## 1. Introduction

This post belongs to a new series of posts where I intend to face the challenge of drawing both static and dynamic pictures with a programming language. This practise is commonly referred to as code art, where art is built with code.

The first four posts will aim at defining a function to create a geometric pattern, a spirograph pattern in circle, inspired by this video, with Python libraries.

1. Problem definition and visualization basics in Part1.
2. Line definition through two points and intersection of two lines in Part2.
3. Polygon vertex detection and postprocessing of intersection points Part3.
4. Polygon drawing, colour scheme definition, global function implementation and final drawings in Part4.

We want to make the two previously-developed methods faster by handling the 4-tuple of 4 points that should generate a polygon at once. We need to transform the point arrays into 2 dimensional arrays with as many rows as the number of points to handle simultaneously.

## 2. Vectorized parametric method for polygon vertex detection

We take the points A and B, repeat them 4 times over the vertical axis (row-wise) and assign them to AAs and CCs. I tend to use s at the end of a variable naming to highlight the plurality of the data. Since we want the four lines bordering the polygon, the four rows are listed as:

1. (A, Pka1, B, Pkb1), first segment connects A to first $P_k$, while the second segment connects B to its first $P_k$,
2. (A, Pka1, B, Pkb2), first segment connects A to first $P_k$, while the second segment connects B to its second $P_k$,
3. (A, Pka2, B, Pkb1), first segment connects A to second $P_k$, while the second segment connects B to its first $P_k$,
4. (A, Pka2, B, Pkb2), first segment connects A to second $P_k$, while the second segment connects B to its second $P_k$.

That’s why BBs requires to repeat and DDs to tiles twice vertically.

AAs = np.tile(np.array(Pa), (4,1))
CCs = np.tile(np.array(Pb), (4,1))
print('The single point A {} becomes the 2D array\n{}'.format(Pa, AAs))

The single point A (1.0, 0.0) becomes the 2D array
[[1. 0.]
[1. 0.]
[1. 0.]
[1. 0.]]

idxA, idxB = 12, 18
Pka = (xPs[idxA:idxA+2], yPs[idxA:idxA+2])
BBs = np.repeat(np.vstack(Pka).T, 2, axis=0)
print('The two adjacent points connected to A\n{}\nbecome the 2D array\n{}'.format(Pka, BBs))

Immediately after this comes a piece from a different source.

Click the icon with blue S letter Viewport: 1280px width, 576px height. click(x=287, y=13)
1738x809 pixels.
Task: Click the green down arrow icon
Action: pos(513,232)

The two adjacent points connected to A
(array([-0.80901699, -0.58778525]), array([-0.58778525, -0.80901699]))
become the 2D array
[[-0.80901699 -0.58778525]
[-0.80901699 -0.58778525]
[-0.58778525 -0.80901699]
[-0.58778525 -0.80901699]]

Pkb = (xPs[idxB:idxB+2], yPs[idxB:idxB+2])
DDs = np.tile(np.vstack(Pkb).T, (2,1))
print('The two adjacent points connected to B\n{}\nbecome the 2D array\n{}'.format(Pkb, DDs))

The two adjacent points connected to B
(array([0.80901699, 0.95105652]), array([-0.58778525, -0.30901699]))
become the 2D array
[[ 0.80901699 -0.58778525]
[ 0.95105652 -0.30901699]
[ 0.80901699 -0.58778525]
[ 0.95105652 -0.30901699]]


We build a temporary function to get the points B and D linked to the two generators, given the two indexes.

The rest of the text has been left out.